Begin Records for the task

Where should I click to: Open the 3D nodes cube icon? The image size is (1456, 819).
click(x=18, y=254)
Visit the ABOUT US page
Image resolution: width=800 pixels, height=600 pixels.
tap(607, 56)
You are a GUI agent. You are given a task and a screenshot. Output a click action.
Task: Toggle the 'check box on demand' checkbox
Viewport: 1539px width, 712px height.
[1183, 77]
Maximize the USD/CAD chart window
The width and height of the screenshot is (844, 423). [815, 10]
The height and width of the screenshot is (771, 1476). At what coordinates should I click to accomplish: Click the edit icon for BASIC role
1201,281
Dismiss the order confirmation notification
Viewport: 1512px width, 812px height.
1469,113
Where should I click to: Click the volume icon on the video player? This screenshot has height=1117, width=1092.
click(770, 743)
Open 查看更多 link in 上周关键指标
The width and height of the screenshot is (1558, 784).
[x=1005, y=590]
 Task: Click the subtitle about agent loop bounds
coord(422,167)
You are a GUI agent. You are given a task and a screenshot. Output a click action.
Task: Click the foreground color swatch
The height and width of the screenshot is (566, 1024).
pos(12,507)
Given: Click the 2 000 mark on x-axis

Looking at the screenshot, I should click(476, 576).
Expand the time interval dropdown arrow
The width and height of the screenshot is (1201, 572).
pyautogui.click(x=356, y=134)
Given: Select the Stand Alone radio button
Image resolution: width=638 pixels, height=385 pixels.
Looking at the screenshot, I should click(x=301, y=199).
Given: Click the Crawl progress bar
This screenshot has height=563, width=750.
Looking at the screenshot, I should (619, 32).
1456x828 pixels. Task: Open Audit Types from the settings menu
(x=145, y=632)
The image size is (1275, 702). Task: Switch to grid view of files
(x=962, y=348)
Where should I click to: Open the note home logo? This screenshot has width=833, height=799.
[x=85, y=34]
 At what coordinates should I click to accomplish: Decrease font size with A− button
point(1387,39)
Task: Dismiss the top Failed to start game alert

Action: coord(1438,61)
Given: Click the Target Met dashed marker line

End Records for the task

Rewrite the lines above with "Where should I click to" swapped for "What should I click to" everywhere, leaving everything else unchanged.

-- Exercise result --
What should I click to: Open the 3D nodes cube icon? The image size is (1456, 819).
click(x=18, y=254)
Visit the ABOUT US page
Image resolution: width=800 pixels, height=600 pixels.
tap(607, 56)
You are a GUI agent. You are given a task and a screenshot. Output a click action.
Task: Toggle the 'check box on demand' checkbox
Viewport: 1539px width, 712px height.
[1183, 77]
Maximize the USD/CAD chart window
The width and height of the screenshot is (844, 423). [815, 10]
The height and width of the screenshot is (771, 1476). At what coordinates should I click to accomplish: Click the edit icon for BASIC role
1201,281
Dismiss the order confirmation notification
Viewport: 1512px width, 812px height.
1469,113
What should I click to: Click the volume icon on the video player? This screenshot has height=1117, width=1092.
click(770, 743)
Open 查看更多 link in 上周关键指标
The width and height of the screenshot is (1558, 784).
[x=1005, y=590]
 Task: Click the subtitle about agent loop bounds
coord(422,167)
You are a GUI agent. You are given a task and a screenshot. Output a click action.
Task: Click the foreground color swatch
The height and width of the screenshot is (566, 1024).
pos(12,507)
Given: Click the 2 000 mark on x-axis

Looking at the screenshot, I should click(476, 576).
Expand the time interval dropdown arrow
The width and height of the screenshot is (1201, 572).
pyautogui.click(x=356, y=134)
Given: Select the Stand Alone radio button
Image resolution: width=638 pixels, height=385 pixels.
Looking at the screenshot, I should click(x=301, y=199).
Given: Click the Crawl progress bar
This screenshot has height=563, width=750.
Looking at the screenshot, I should (619, 32).
1456x828 pixels. Task: Open Audit Types from the settings menu
(x=145, y=632)
The image size is (1275, 702). Task: Switch to grid view of files
(x=962, y=348)
What should I click to: Open the note home logo? This screenshot has width=833, height=799.
[x=85, y=34]
 At what coordinates should I click to accomplish: Decrease font size with A− button
point(1387,39)
Task: Dismiss the top Failed to start game alert

Action: coord(1438,61)
Given: Click the Target Met dashed marker line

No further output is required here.